__CHALLENGE A__.
Answer these questions about the passage on patriotism below, labeling each answer (i), (ii), or (iii) to match.
(i) Which three does the passage list as having used the "god and country" trick?
(ii) In what year did Buz cheer for the security state, according to the passage?
(iii) What does the passage tell Buz to take his hand off if he wants to understand what he's reading?

__SOURCE DOCUMENT__.
┏━━

He can't see this because he puts all his attention on the packaging, trusting that what's inside is just as attractive. This "god and country" bait-and-switch has enthralled, used, ruined, maimed and murdered sincere, blinkered patriots like Buz by the thousand and their selected victims by the million for centuries. It may be the oldest trick in the propaganda book. Nixon used it. Joe McCarthy used it. The Klan still uses it. And of course it's the primary extremist-Republican tactic today.
Rather than using the flag-as-robe test to define a patriot, Buz would do well to set the bar a little higher. A patriot who respects and embraces the core principles of this country vigorously defends the right of every citizen to vote freely and be treated equally under the law, rather than hide behind invented problems to conceal unhinged prejudices and fears. If you really care about the threat of the surveillance state, declare that you want it demolished along with the fear-mongering security state you cheered for in 2002, since they're part and parcel. If you really revere the flag, bear in mind that it's a symbol for a people, and not just the ones who look, act and think like you do.
If you care about extremist ideology, look to yourself first, it's right there under the feel-good trappings you love to love, Buz. And if you want to understand something you're reading, try taking your hand off the paranoid-victim throttle and pay attention. You're making a fool of yourself otherwise.

┗━━

__DATA FOR THIS EXERCISE__.
┏━━

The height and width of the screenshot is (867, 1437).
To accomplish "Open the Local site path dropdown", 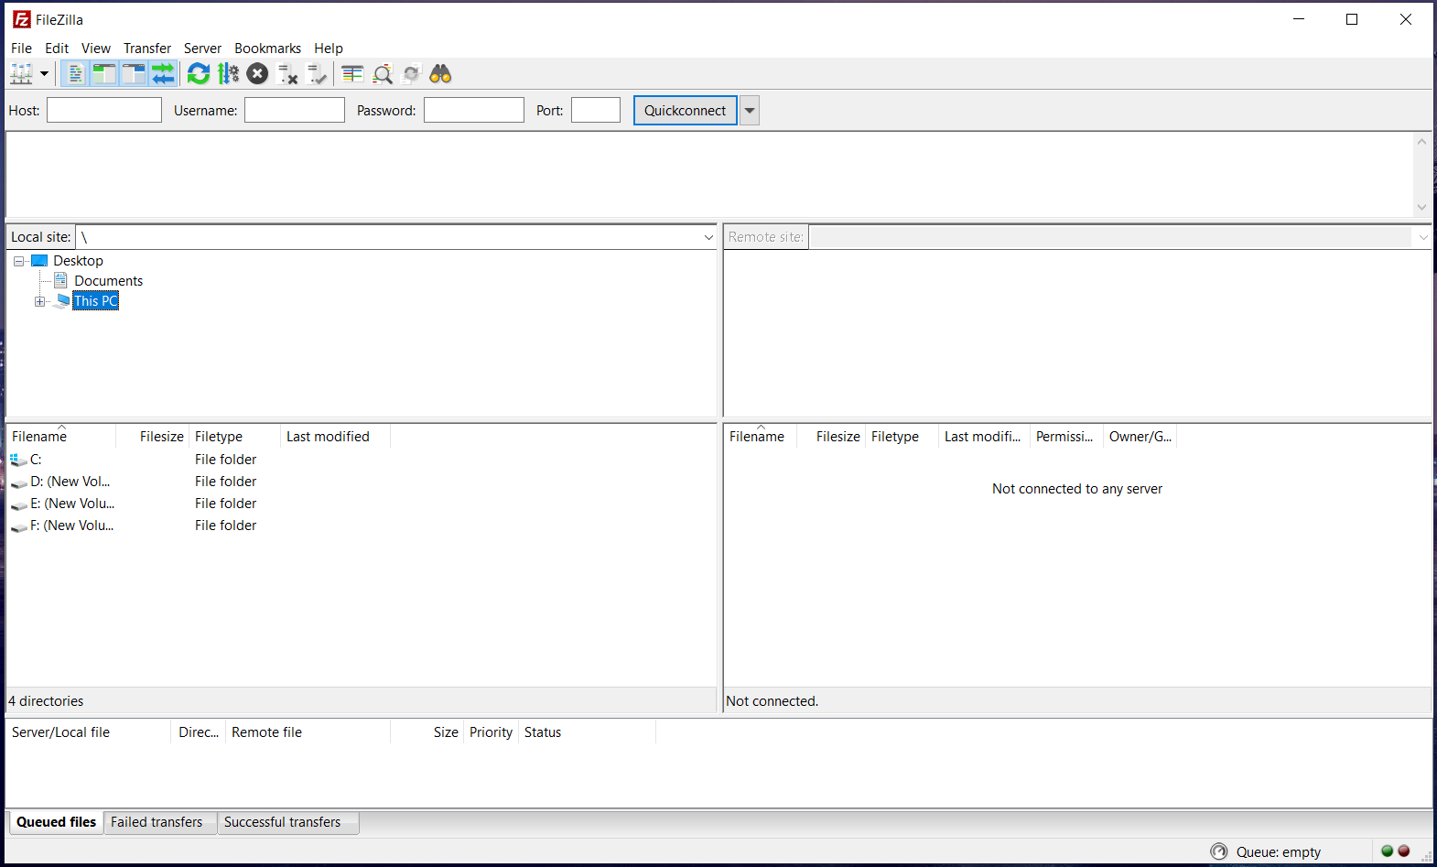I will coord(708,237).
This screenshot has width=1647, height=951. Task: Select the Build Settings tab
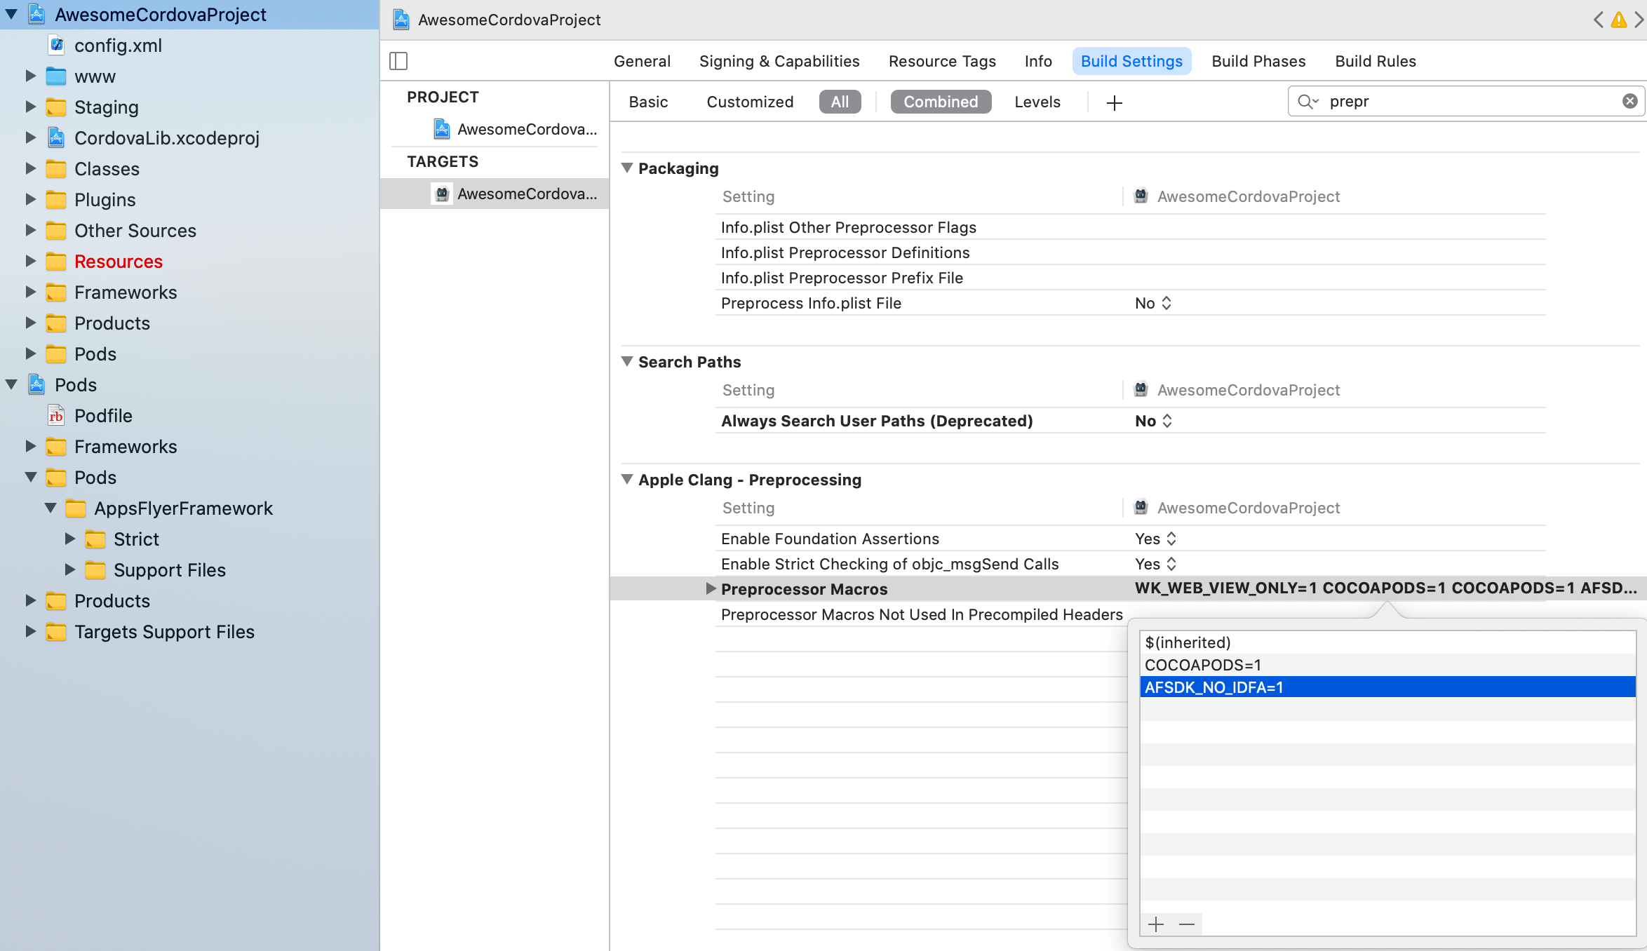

┗━━
┏━━

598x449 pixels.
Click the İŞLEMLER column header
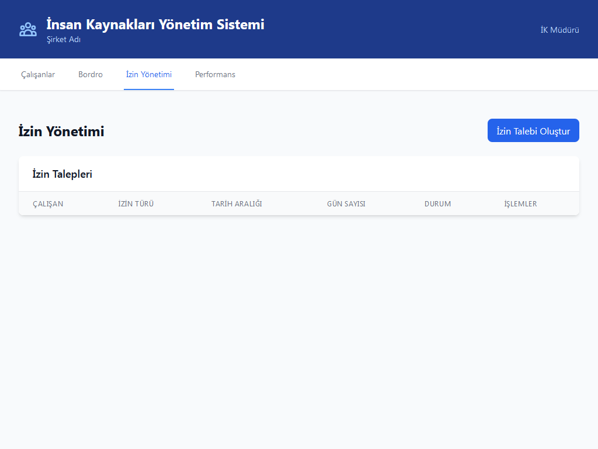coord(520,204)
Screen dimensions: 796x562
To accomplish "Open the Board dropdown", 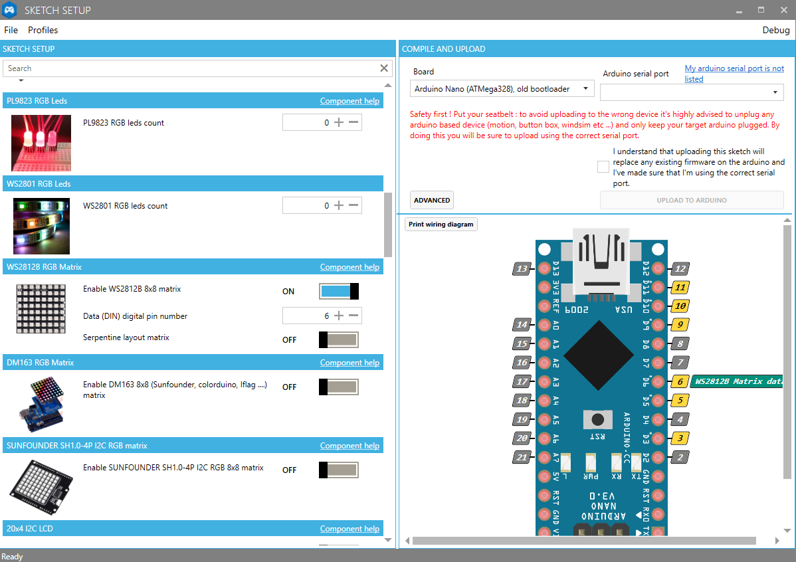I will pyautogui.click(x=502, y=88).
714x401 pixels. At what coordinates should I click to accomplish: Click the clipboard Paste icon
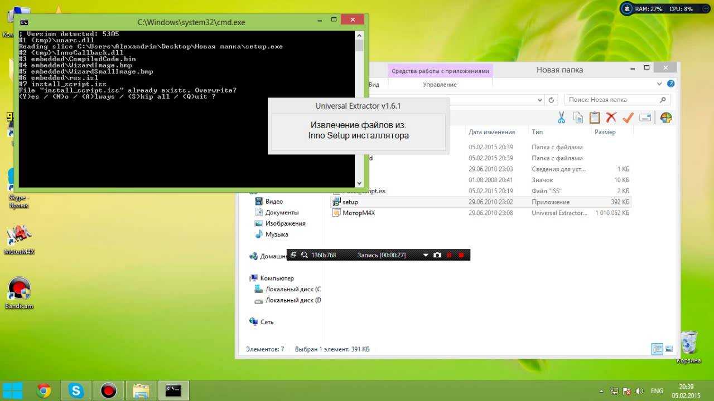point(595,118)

┗━━
┏━━

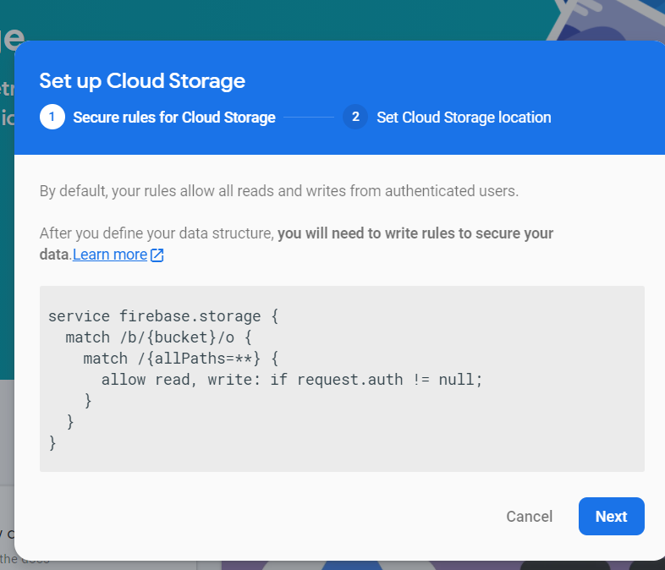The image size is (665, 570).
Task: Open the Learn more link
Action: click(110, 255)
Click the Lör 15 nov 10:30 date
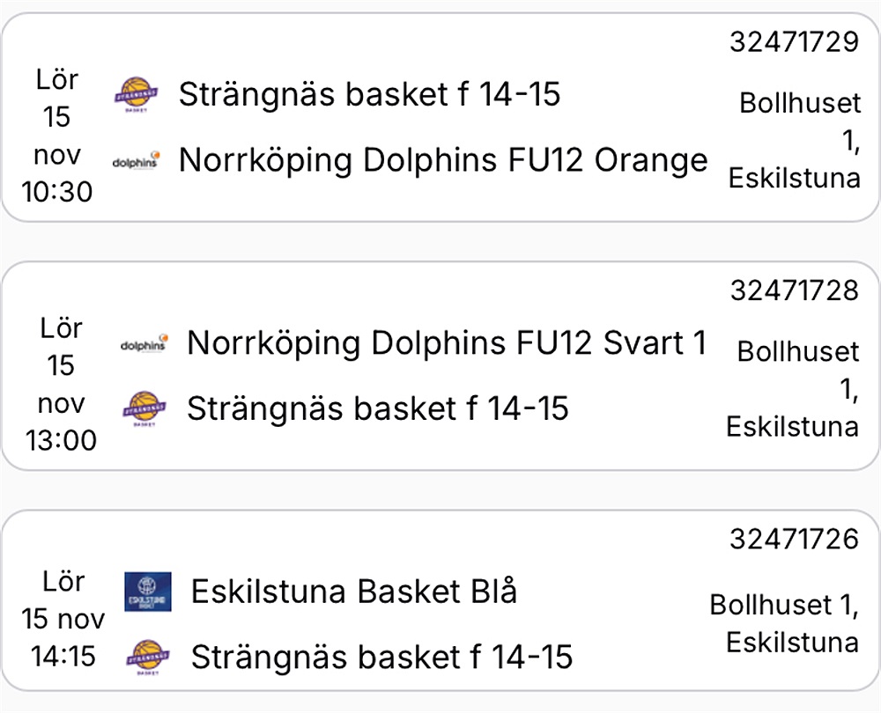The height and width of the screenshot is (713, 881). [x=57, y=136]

┗━━

__CHALLENGE B__. Extract every line of the records above that contains the string "Task".

__WRITTEN RESPONSE A__.
(i) Nixon, Joe McCarthy and the Klan.
(ii) 2002.
(iii) The paranoid-victim throttle.

__WRITTEN RESPONSE B__.
This screenshot has width=1647, height=951. Task: Select the Build Settings tab
Task: Open the Learn more link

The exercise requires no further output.